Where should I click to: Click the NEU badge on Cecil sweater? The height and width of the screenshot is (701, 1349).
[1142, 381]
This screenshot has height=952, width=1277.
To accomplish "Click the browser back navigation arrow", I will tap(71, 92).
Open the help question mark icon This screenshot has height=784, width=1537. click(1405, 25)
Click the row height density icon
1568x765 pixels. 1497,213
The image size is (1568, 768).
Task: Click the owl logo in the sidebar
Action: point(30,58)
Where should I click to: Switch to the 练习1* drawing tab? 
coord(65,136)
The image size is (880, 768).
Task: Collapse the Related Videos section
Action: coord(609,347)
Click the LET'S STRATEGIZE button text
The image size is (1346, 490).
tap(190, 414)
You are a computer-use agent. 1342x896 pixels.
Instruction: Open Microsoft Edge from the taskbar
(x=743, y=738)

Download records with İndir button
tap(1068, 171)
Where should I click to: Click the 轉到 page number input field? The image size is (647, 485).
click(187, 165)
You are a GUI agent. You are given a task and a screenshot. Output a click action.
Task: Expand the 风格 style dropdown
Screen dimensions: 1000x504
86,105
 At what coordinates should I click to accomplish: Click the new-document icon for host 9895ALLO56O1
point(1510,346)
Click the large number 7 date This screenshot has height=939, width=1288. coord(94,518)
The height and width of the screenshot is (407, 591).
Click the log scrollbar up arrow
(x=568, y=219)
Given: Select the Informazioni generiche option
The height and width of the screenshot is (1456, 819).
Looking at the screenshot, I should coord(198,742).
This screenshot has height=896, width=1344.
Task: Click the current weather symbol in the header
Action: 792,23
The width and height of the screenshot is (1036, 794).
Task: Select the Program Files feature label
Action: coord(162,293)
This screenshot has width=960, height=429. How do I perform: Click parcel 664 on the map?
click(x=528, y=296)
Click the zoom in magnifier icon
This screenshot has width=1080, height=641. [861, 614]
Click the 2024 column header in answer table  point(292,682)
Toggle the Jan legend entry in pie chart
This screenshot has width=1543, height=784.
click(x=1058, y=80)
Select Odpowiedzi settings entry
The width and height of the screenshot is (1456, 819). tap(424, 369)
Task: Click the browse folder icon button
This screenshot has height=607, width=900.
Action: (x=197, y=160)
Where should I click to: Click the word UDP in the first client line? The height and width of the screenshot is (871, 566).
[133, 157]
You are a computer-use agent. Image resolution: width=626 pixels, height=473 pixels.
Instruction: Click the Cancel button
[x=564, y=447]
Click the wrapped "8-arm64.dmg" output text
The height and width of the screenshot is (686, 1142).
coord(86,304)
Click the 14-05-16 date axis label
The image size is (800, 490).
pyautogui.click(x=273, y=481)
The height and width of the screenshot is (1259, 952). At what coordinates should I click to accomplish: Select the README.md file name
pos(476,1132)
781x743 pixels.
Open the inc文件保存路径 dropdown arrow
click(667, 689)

-- -- --

Task details →
Repeat the data above, word for word.

Answer space →
Where should I click to: Click the NEU badge on Cecil sweater? The height and width of the screenshot is (701, 1349).
[1142, 381]
This screenshot has height=952, width=1277.
To accomplish "Click the browser back navigation arrow", I will tap(71, 92).
Open the help question mark icon This screenshot has height=784, width=1537. click(1405, 25)
Click the row height density icon
1568x765 pixels. 1497,213
The image size is (1568, 768).
Task: Click the owl logo in the sidebar
Action: point(30,58)
Where should I click to: Switch to the 练习1* drawing tab? 
coord(65,136)
The image size is (880, 768).
Task: Collapse the Related Videos section
Action: coord(609,347)
Click the LET'S STRATEGIZE button text
The image size is (1346, 490).
tap(190, 414)
You are a computer-use agent. 1342x896 pixels.
Instruction: Open Microsoft Edge from the taskbar
(x=743, y=738)

Download records with İndir button
tap(1068, 171)
Where should I click to: Click the 轉到 page number input field? The image size is (647, 485).
click(187, 165)
You are a GUI agent. You are given a task and a screenshot. Output a click action.
Task: Expand the 风格 style dropdown
Screen dimensions: 1000x504
86,105
 At what coordinates should I click to accomplish: Click the new-document icon for host 9895ALLO56O1
point(1510,346)
Click the large number 7 date This screenshot has height=939, width=1288. coord(94,518)
The height and width of the screenshot is (407, 591).
Click the log scrollbar up arrow
(x=568, y=219)
Given: Select the Informazioni generiche option
The height and width of the screenshot is (1456, 819).
Looking at the screenshot, I should coord(198,742).
This screenshot has height=896, width=1344.
Task: Click the current weather symbol in the header
Action: 792,23
The width and height of the screenshot is (1036, 794).
Task: Select the Program Files feature label
Action: coord(162,293)
This screenshot has width=960, height=429. How do I perform: Click parcel 664 on the map?
click(x=528, y=296)
Click the zoom in magnifier icon
This screenshot has width=1080, height=641. [861, 614]
Click the 2024 column header in answer table  point(292,682)
Toggle the Jan legend entry in pie chart
This screenshot has width=1543, height=784.
click(x=1058, y=80)
Select Odpowiedzi settings entry
The width and height of the screenshot is (1456, 819). tap(424, 369)
Task: Click the browse folder icon button
This screenshot has height=607, width=900.
Action: (x=197, y=160)
Where should I click to: Click the word UDP in the first client line? The height and width of the screenshot is (871, 566).
[133, 157]
You are a computer-use agent. Image resolution: width=626 pixels, height=473 pixels.
Instruction: Click the Cancel button
[x=564, y=447]
Click the wrapped "8-arm64.dmg" output text
The height and width of the screenshot is (686, 1142).
coord(86,304)
Click the 14-05-16 date axis label
The image size is (800, 490).
pyautogui.click(x=273, y=481)
The height and width of the screenshot is (1259, 952). At what coordinates should I click to accomplish: Select the README.md file name
pos(476,1132)
781x743 pixels.
Open the inc文件保存路径 dropdown arrow
click(667, 689)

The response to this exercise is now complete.